Gerardo Masini

Personal information
- Date of birth: December 31, 1982 (age 42)
- Place of birth: Cipolletti, Argentina
- Height: 1.84 m (6 ft 1⁄2 in)
- Position: Striker

Youth career
- –2001: Club Cipolletti
- 2001–2003: Independiente

Senior career*
- Years: Team / Apps / (Gls)
- 1999–2001: Club Cipolletti / 4 / (0)
- 2001–2003: Independiente / 0 / (0)
- 2003–2004: Penne / 35 / (6)
- 2005: Lauretum / 13 / (1)
- 2005–2006: Club Cipolletti / 12 / (4)
- 2006–2007: Canistro / ? / (15)
- 2007: Salernitana / 14 / (1)
- 2008: Cassino / 9 / (0)
- 2008: Potenza / 13 / (0)
- 2009: Alzira / 13 / (3)
- 2009–2010: Zamora / 37 / (3)
- 2010–2011: Luco Canistro / 24 / (11)
- 2011–2012: Teramo / 31 / (20)
- 2012–2013: Ischia / 47 / (17)
- 2014: Martina / 11 / (2)
- 2014–2015: Rimini / 19 / (4)
- 2015–2016: Virtus Francavilla / 35 / (11)
- 2016: Poggibonsi / 0 / (0)
- 2016–2018: Francavilla / 50 / (12)
- 2018–2019: Latina / 34 / (4)
- 2020: Avezzano / 7 / (0)

= Gerardo Masini =

Argentine-Italian footballer

Gerardo Masini (born December 31, 1982, in Cipolletti) is a retired Argentine professional football player.

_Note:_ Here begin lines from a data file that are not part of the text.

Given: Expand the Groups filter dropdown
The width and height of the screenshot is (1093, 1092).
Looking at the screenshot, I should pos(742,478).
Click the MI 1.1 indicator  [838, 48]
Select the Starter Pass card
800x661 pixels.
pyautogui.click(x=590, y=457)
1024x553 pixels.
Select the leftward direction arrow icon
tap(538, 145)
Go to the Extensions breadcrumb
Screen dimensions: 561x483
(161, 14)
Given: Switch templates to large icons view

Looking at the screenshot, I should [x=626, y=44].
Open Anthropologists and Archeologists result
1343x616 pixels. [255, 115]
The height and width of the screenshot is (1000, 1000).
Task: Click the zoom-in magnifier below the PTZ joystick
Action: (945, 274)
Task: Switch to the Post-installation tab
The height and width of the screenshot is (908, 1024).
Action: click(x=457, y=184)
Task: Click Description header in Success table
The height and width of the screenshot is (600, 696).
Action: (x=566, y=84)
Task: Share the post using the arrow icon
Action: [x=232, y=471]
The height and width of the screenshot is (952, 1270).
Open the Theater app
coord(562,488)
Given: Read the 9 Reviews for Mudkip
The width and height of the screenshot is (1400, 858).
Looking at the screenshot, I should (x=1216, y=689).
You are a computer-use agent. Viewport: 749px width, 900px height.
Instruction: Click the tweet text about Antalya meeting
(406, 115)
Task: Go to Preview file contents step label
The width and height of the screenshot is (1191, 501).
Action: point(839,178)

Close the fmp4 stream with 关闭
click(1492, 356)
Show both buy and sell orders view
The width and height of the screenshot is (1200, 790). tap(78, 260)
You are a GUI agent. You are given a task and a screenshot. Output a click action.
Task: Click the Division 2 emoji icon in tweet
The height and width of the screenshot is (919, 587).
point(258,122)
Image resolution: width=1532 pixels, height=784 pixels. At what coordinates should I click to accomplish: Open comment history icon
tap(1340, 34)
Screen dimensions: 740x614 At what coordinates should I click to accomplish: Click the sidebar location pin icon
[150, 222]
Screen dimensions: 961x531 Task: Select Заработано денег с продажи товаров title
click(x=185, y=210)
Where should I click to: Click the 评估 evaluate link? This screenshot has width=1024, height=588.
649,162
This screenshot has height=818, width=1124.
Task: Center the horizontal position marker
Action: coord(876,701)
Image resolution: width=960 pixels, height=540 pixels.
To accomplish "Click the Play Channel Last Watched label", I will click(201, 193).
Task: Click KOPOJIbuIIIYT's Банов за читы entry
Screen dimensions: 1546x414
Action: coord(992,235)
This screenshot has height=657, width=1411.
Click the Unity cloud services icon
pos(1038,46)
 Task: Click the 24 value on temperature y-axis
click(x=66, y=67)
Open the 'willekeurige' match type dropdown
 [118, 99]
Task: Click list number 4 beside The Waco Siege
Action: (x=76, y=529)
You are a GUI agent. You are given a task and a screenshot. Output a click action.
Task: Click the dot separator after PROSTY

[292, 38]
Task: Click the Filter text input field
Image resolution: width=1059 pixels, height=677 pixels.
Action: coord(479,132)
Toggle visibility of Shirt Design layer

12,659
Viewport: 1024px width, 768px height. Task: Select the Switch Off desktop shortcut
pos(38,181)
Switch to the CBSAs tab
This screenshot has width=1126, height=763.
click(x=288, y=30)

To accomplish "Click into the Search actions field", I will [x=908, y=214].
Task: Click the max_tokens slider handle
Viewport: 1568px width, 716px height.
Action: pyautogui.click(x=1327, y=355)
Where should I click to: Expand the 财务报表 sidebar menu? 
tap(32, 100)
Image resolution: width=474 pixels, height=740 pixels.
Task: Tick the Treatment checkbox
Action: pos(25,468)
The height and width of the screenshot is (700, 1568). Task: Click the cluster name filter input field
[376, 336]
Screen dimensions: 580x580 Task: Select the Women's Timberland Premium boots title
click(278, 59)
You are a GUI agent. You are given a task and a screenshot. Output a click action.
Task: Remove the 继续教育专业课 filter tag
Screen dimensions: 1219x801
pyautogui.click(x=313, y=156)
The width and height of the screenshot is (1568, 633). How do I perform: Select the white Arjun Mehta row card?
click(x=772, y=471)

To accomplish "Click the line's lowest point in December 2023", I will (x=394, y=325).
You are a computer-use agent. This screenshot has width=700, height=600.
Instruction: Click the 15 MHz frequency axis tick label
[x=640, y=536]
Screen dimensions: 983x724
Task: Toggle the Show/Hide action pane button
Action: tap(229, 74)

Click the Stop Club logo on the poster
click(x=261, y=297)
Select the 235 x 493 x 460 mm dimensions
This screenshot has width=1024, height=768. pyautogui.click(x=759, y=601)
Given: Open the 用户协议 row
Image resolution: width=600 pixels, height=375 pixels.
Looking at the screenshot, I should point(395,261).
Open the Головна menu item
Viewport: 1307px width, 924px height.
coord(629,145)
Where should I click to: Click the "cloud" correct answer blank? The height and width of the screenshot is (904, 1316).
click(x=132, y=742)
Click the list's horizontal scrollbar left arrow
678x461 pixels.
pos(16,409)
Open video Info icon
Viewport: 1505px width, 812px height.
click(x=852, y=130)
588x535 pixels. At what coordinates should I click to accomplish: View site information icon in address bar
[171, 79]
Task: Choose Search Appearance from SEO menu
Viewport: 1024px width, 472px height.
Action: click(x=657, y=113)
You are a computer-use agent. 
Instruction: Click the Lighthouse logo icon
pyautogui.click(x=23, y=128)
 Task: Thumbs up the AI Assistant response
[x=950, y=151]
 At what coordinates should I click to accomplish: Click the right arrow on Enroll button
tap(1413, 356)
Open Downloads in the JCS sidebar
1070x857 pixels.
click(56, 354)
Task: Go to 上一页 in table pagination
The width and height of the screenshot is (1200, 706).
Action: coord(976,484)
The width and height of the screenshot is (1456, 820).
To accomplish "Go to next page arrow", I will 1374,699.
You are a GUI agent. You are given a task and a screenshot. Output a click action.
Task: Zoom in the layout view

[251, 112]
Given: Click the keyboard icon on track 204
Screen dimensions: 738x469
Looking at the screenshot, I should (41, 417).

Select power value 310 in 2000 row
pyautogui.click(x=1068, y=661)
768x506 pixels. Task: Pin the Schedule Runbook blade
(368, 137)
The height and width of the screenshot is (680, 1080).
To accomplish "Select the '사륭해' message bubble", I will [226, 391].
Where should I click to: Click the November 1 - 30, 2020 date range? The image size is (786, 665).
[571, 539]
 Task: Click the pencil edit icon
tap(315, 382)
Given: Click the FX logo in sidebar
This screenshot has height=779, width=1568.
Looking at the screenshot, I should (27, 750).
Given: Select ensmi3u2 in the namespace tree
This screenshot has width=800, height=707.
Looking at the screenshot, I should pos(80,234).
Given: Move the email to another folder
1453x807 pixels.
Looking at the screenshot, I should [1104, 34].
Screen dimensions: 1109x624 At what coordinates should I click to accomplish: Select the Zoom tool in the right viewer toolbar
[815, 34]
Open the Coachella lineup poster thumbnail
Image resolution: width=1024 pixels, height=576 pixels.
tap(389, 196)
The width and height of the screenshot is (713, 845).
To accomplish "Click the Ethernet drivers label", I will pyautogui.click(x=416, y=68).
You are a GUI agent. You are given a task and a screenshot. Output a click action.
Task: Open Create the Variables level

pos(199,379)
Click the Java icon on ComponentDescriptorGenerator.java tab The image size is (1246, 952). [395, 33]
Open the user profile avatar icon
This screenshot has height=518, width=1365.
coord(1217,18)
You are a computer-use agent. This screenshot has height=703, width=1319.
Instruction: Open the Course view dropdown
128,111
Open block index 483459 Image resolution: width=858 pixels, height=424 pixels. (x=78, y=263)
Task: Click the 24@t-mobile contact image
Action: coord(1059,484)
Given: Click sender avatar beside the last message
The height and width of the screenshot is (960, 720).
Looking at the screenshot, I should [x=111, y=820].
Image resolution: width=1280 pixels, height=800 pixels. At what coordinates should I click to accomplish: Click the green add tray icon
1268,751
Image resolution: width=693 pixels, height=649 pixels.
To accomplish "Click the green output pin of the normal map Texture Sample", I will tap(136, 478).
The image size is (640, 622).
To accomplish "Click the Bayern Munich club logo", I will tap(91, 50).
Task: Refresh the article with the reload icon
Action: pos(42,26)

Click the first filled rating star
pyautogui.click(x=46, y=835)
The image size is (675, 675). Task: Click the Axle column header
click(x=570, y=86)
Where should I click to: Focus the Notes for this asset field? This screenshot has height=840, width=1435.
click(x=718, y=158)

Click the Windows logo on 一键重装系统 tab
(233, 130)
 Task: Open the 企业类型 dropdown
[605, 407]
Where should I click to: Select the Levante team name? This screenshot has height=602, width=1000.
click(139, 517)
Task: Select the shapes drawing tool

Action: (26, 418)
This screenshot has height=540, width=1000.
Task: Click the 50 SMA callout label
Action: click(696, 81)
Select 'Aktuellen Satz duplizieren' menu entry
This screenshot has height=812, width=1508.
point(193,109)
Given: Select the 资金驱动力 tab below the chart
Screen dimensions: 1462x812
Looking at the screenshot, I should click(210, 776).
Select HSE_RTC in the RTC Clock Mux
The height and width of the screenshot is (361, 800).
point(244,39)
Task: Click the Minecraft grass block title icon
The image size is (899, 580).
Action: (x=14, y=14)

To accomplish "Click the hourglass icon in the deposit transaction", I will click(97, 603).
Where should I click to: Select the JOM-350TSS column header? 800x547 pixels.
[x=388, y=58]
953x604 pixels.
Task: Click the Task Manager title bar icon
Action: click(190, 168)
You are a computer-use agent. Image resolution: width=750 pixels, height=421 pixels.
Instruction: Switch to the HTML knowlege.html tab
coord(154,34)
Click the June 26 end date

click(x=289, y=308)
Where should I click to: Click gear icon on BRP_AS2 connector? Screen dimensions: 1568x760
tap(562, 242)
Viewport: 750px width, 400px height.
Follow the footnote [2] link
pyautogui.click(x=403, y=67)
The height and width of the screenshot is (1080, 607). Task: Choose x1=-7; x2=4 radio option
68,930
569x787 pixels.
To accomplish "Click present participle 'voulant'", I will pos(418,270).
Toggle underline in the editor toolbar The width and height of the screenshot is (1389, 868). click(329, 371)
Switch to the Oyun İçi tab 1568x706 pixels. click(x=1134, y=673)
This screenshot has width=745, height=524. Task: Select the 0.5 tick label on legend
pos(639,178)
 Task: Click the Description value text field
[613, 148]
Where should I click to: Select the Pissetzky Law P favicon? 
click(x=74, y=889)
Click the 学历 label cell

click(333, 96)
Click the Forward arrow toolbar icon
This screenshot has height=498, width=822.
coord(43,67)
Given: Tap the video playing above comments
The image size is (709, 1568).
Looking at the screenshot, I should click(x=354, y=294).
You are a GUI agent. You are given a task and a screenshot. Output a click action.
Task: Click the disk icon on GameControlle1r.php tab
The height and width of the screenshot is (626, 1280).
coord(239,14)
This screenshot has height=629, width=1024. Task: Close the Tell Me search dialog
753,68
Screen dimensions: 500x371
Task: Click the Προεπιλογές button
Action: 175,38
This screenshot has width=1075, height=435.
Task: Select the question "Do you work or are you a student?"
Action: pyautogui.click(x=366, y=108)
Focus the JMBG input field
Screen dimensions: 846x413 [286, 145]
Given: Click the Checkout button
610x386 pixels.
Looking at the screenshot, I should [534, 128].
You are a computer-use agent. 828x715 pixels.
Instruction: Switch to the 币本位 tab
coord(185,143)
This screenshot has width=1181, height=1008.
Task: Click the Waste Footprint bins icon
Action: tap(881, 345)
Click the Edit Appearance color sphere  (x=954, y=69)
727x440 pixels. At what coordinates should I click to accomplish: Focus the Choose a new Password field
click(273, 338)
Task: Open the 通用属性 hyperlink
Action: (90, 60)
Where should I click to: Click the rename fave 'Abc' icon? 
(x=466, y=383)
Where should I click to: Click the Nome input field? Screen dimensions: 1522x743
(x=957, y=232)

He holds an Italian citizenship.

==Career==
===Club career===
He played on professional level in Lega Pro Prima Divisione for Salernitana Calcio 1919 and Potenza S.C. and in Lega Pro Seconda Divisione for Cassino, Ischia Isolaverde and Martina.

In September 2010, he was signed by Serie D club Luco Canistro. Subsequently, he played with Teramo Calcio, Ischia Isolaverde, Martina, Rimini, Virtus Francavilla, Poggibonsi, F.C. Francavilla, Latina and Avezzano.